# Where to buy cubes?



## xtenglong (Sep 30, 2008)

I was looking around this forum for a thread that listed all of the places you can buy cubes, but I couldn't seem to find any. Basically, I just wanted to know a list of places to buy cubes, and where is the site located. I live in the US, so I hate paying such a high price for shipping from sites in asia (Doesn't mean you should exclude asian sites from the list).

The only sites that I know of are www.cube4you.com, www.9spuzzles.com, and www.cubesmith.com. It would also be nice to hear some review on how the site is.


----------



## PCwizCube (Sep 30, 2008)

Here are some sites that sell cubes:


http://cubefans.com/ - same owner of cube4you, better shop system
http://shop.ebay.com/merchant/huskyomega_W0QQ_nkwZQQ_armrsZ1QQ_fromZQQ_mdoZ - very good ebay shop that sells black eastsheens
http://shop.ebay.com/merchant/puzzleproz_W0QQ_nkwZQQ_armrsZ1QQ_fromZQQ_mdoZ - popular ebay shop that sells many kinds of cubes
http://stores.ebay.com/RubikFans-Shop - ebay shop of cube4you
http://www.rubiks.com/Shop.aspx - official rubik's shop, most people buy rubiks.com DIYs from here
http://sites.webec.com.hk/meffert/index.cfm - meffert's shops
http://www.opticubes.com/store/ - shop maintained by watermelon on this forum
http://puzl.co.uk/ - a big European shop
http://www.seriouspuzzles.com/
http://shop34239670.taobao.com/


----------



## shelley (Sep 30, 2008)

Since you live in the US, don't forget your local toy store. A good option if you don't want to pay a fortune for shipping or wait for a week, and storebought cubes (official Rubik's brand, not the dollar store knockoffs) can be quite good if you're lucky.

§ §

→ GIVEN PROBLEM:
Write out the passage of the cube-shopping thread that begins with the words "The only sites" and ends with "the site is.". The records have no connection to the forum thread on buying cubes.

→ DATA SUPPLIED:

§ §

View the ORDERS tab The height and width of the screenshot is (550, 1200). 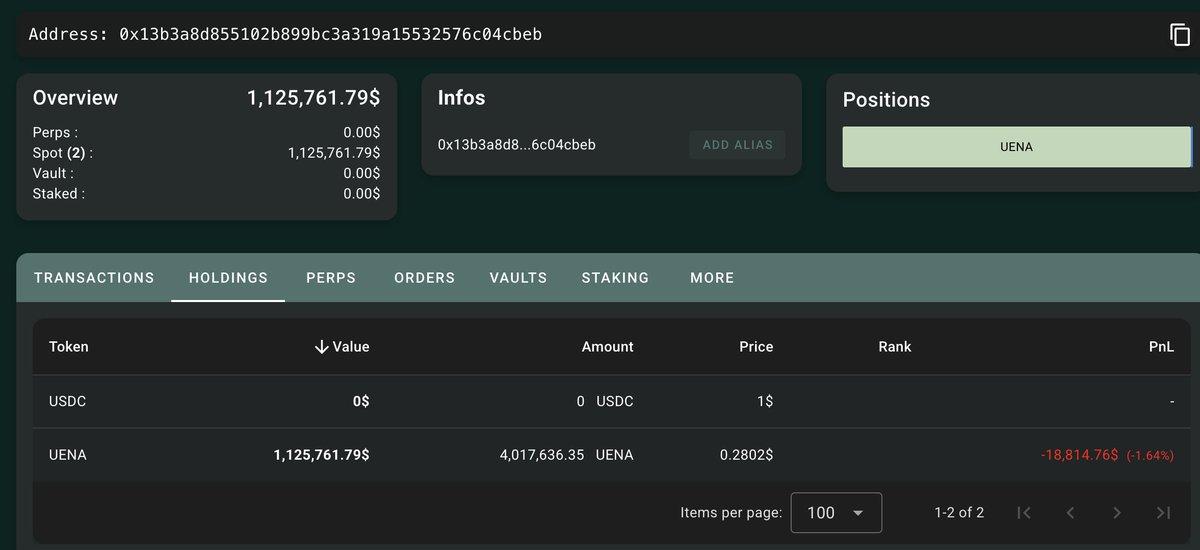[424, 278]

§ §

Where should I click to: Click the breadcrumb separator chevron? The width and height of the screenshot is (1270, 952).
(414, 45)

§ §

→ RIGHT ANSWER:
The only sites that I know of are www.cube4you.com, www.9spuzzles.com, and www.cubesmith.com. It would also be nice to hear some review on how the site is.